Note: Required arguments after optional ones are technically allowed, but behave counter-intuitively and ambiguously for the user. It is strongly recommended not to use optional positional arguments before required ones—consider re-ordering the arguments, or using named parameters (options).

Working with Subcommands

Build complex CLI applications with nested subcommands using command(). Here’s an example with basic subcommands.

import std.stdio;
import std.string;

import cmd.program;
import cmd.command;

void main(string[] args)
{
    new Program("subcommands")
        .description("A CLI application with subcommands")
        .versionString("1.0.0")
        .helpOption("-h, --help", "Show help for command")
        .command(new Command("split")
            .description("Split a string")
            .argument("<string>", "String to split")
            .option("-s, --separator <char>", "Separator character")
            .action((args) {
                auto parts = args.argument("string").split(args.option("separator"));
                writeln(parts);
                return 0;
            })
        )
        .command(new Command("greet")
            .description("Greet someone")
            .argument("<name>", "Name of the person to greet")
            .option("--excited", "Add excitement to the greeting")
            .action((args) {
                auto msg = "Hello, " ~ args.argument("name");
                if (args.flag("excited"))
                    msg ~= "!!!";
                writeln(msg);
                return 0;
            })
        )
        .run(args);
}

Usage

$ ./subcommands split "hello,world" --separator ","
$ ./subcommands greet Alice --excited
$ ./subcommands split --help  # Shows help for the split subcommand

Important: A command cannot have both subcommands and arguments. Choose one pattern per command level.

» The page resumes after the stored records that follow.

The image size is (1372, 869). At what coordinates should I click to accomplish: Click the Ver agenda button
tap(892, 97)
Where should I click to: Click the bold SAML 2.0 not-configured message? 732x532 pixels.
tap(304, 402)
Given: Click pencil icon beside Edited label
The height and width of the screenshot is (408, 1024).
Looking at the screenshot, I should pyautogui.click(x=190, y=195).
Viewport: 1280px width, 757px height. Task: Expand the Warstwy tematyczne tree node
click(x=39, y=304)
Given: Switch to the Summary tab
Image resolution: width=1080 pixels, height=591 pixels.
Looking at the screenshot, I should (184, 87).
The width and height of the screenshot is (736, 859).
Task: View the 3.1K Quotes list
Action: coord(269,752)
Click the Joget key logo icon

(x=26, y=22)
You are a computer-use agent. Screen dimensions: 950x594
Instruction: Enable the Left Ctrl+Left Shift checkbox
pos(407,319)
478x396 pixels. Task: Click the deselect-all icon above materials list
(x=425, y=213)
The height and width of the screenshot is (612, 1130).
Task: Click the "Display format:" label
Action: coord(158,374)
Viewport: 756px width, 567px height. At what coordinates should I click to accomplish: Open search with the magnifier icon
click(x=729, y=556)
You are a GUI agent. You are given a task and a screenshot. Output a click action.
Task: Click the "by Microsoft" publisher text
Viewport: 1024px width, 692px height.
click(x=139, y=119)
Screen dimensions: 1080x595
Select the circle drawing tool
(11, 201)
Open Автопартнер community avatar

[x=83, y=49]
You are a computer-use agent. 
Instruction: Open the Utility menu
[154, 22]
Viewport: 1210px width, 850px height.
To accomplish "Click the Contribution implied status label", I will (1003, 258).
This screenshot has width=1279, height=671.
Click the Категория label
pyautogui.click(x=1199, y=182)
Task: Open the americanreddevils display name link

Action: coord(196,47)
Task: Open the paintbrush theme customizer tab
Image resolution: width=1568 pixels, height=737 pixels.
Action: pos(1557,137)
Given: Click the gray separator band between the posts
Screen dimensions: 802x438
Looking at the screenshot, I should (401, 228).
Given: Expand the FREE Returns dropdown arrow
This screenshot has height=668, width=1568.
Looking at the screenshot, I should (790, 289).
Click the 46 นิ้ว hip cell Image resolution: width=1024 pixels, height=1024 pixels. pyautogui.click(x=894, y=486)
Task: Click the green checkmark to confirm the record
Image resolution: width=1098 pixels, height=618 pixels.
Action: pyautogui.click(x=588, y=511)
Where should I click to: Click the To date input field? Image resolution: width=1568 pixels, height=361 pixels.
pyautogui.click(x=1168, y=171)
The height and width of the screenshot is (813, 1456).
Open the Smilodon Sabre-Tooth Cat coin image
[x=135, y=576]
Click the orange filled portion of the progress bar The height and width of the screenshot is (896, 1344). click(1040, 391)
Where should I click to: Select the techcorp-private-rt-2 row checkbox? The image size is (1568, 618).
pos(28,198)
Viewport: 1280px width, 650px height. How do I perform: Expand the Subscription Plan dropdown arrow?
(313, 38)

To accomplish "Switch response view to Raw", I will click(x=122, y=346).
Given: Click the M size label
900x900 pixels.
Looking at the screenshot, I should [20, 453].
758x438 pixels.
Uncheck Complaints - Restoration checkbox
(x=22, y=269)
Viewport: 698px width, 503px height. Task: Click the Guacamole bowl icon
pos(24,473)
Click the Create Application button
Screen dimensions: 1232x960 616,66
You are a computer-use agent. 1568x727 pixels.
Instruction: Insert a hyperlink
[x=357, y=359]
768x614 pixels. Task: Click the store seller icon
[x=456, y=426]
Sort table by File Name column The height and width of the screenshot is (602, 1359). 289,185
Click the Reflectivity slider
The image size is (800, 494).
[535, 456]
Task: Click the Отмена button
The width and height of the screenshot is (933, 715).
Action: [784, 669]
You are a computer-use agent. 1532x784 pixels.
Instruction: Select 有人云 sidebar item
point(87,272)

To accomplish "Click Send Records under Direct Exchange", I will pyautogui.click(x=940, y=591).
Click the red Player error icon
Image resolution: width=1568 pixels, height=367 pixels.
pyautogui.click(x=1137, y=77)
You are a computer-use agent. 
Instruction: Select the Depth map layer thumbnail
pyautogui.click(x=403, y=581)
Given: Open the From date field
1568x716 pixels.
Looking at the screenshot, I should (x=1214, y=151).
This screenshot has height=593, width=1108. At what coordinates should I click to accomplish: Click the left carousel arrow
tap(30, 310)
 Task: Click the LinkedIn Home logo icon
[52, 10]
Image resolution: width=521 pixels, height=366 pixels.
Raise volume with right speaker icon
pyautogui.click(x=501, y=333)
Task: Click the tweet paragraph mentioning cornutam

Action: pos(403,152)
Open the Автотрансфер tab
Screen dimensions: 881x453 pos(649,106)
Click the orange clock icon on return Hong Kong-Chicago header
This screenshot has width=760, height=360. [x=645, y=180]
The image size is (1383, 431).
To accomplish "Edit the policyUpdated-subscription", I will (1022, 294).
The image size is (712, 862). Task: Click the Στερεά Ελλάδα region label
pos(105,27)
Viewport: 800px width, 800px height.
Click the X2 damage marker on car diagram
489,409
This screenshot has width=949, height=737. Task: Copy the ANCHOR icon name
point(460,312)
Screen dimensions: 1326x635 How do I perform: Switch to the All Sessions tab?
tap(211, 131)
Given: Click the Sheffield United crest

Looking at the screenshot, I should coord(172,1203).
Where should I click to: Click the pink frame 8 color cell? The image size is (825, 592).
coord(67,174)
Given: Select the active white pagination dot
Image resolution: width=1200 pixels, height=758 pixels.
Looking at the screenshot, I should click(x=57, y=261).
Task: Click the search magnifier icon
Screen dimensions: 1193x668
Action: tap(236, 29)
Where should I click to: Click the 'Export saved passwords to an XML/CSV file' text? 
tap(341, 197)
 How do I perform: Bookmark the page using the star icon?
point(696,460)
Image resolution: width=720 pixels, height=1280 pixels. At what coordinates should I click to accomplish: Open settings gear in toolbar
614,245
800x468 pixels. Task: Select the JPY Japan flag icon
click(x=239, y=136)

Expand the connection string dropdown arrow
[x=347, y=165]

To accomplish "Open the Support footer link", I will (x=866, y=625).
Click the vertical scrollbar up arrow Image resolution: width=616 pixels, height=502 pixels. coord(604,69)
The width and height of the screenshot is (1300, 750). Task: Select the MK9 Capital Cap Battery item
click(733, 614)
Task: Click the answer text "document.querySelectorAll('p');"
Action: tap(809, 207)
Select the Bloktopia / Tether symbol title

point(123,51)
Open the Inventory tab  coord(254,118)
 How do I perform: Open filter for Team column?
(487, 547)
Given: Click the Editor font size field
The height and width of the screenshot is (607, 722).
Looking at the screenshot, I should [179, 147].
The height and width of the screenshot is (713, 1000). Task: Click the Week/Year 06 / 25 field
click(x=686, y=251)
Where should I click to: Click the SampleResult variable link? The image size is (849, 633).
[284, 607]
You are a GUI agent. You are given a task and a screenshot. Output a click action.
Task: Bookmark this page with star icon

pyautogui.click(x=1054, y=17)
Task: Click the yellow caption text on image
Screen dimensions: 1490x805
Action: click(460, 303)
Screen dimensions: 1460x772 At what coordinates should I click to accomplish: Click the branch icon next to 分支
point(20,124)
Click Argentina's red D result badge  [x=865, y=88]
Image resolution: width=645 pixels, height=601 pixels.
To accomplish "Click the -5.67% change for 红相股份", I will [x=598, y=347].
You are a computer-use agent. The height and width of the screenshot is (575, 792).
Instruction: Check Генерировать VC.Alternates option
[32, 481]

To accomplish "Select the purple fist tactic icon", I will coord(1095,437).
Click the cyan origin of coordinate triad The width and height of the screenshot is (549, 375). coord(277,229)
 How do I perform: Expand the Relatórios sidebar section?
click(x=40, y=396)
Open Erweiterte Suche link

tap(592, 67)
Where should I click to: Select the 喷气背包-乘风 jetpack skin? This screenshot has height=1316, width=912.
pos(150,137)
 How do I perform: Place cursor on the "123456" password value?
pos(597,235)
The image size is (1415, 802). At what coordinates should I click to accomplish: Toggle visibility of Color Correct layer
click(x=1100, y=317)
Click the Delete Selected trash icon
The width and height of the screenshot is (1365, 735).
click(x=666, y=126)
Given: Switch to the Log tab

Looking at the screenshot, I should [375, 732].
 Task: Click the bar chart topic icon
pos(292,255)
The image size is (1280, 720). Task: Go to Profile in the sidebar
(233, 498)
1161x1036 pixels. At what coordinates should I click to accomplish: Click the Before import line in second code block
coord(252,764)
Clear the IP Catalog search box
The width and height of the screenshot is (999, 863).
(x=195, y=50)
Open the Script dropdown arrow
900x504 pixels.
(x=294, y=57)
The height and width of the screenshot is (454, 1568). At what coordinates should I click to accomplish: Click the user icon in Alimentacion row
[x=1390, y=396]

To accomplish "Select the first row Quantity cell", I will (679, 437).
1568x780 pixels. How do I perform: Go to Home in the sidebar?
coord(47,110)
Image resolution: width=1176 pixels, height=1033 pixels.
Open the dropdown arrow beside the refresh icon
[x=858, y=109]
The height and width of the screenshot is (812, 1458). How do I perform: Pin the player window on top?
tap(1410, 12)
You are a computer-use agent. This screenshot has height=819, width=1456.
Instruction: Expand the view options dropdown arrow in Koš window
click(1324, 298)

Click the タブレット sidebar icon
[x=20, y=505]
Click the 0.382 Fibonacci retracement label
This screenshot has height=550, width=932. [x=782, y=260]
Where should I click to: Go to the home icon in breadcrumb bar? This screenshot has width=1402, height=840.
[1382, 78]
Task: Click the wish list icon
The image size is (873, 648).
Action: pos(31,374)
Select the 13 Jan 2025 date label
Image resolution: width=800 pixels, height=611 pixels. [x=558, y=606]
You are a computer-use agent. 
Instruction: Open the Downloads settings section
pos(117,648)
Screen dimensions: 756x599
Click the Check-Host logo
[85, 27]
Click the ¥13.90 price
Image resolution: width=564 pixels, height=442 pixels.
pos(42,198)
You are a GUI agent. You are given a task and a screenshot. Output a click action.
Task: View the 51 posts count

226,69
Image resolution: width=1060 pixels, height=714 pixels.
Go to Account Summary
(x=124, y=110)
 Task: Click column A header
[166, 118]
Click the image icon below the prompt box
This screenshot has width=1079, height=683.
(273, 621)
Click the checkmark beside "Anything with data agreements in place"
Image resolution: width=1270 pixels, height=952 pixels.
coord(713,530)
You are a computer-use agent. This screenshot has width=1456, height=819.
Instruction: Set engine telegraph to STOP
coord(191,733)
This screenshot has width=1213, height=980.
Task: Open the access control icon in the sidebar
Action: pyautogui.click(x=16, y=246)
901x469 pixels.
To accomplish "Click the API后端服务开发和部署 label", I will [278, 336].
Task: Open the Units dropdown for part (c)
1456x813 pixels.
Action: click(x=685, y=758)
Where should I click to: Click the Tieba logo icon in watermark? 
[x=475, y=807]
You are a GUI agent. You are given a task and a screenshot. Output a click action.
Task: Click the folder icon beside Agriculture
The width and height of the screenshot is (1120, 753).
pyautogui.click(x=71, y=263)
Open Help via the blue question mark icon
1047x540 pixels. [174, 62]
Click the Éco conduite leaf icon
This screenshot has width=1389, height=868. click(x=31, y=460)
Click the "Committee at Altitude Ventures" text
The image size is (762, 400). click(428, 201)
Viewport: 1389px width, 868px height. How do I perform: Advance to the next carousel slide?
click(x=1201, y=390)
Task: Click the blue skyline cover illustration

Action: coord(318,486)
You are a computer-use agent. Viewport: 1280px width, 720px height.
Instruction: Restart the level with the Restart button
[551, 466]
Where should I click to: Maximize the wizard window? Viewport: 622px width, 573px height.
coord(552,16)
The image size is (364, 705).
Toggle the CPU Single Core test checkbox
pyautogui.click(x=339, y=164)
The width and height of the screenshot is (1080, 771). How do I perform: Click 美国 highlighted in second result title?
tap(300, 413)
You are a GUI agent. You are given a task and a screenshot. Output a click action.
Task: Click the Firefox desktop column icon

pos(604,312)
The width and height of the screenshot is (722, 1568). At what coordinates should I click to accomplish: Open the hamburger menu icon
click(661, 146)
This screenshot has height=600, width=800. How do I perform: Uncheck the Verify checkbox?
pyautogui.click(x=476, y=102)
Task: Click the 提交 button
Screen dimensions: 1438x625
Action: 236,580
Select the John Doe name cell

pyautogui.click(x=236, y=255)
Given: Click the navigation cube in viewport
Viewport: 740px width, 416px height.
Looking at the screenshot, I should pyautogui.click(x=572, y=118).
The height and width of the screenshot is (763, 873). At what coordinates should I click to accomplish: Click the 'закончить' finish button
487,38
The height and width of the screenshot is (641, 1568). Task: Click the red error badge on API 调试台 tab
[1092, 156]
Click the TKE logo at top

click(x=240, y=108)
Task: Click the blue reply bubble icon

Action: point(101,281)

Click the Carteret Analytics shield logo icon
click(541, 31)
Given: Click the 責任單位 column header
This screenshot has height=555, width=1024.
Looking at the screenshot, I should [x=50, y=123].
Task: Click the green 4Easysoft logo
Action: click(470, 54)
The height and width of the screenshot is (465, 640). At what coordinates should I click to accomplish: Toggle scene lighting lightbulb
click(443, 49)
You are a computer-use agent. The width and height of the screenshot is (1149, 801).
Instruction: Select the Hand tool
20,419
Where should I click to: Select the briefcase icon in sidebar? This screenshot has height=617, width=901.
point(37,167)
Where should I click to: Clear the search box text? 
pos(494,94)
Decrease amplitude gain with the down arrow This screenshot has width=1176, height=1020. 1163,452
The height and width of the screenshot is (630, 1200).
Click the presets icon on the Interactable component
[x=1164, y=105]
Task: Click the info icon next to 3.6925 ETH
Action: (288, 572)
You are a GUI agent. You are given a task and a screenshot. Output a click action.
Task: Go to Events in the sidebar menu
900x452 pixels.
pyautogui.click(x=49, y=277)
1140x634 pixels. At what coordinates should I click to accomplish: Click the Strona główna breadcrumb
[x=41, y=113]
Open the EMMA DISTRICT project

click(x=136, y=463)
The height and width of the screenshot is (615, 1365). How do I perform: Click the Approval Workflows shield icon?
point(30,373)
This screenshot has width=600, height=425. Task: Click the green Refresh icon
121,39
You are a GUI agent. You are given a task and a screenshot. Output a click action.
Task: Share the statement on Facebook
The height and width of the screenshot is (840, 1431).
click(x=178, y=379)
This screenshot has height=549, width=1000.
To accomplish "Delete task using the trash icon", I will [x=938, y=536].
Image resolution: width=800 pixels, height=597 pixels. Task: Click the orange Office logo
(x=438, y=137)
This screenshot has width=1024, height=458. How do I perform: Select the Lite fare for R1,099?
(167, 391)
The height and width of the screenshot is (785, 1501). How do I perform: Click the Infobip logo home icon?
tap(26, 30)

Commands can be nested endlessly.

Custom Command Classes

Create modular command implementations by extending Command (or Program):

module modular.commands.greet;

import std.stdio;

import cmd.command;
import cmd.parsed_args;

class GreetCommand : Command
{
    public this()
    {
        super("greet")
            .description("Greet someone")
            .argument("<name>", "Name of the person to greet")
            .option("--excited", "Add excitement to the greeting")
            .action(&execute);
    }

    private int execute(ParsedArgs args)
    {
        auto msg = "Hello, " ~ args.argument("name");
        if (args.flag("excited"))
            msg ~= "!!!";
        writeln(msg);
        return 0;
    }
}

Integration

//
import modular.commands.greet;
import cmd.program;

void main(string[] args)
{
    new Program("modular")
        .command(new GreetCommand())
        .run(args);
}

Built-in Help Command

Enable help as a subcommand using HelpCommand:

//
import cmd.help_command;

new Program("myapp")
    .description("My CLI application")
    .command(new Command("deploy").description("Deploy the application"))
    .command(new Command("status").description("Check application status"))
    .command(new HelpCommand())  // Adds the built-in ‘help’ subcommand
    .run(args);

Usage

$ myapp help         # Show help for program
$ myapp help deploy  # Show help for deploy command

Error Handling

The library provides clear error messages for common mistakes during args parsing and exits with status code 2:

error: unknown command 'unknown-command'
error: missing value for option 'target'
error: unknown option 'invalid-option'
error: unexpected argument 'extra'
error: missing required option '-t, --target <name>'
error: missing required argument 'input'

You can also trigger custom errors in your command actions using the error(string) and noreturn error(string, int) methods on Command:

.action((args) {
    if (someCondition) {
        args.command.error("error message");     // Does not exit (only prints error)
        // or
        args.command.error("error message", 1);  // Exits with status
    }
    return 0;
});

The error methods can be overridden to customise the error format.

Licence

Copyright © 2025 Zefir Kirilov.

This project is licenced under the GPL-3.0 licence.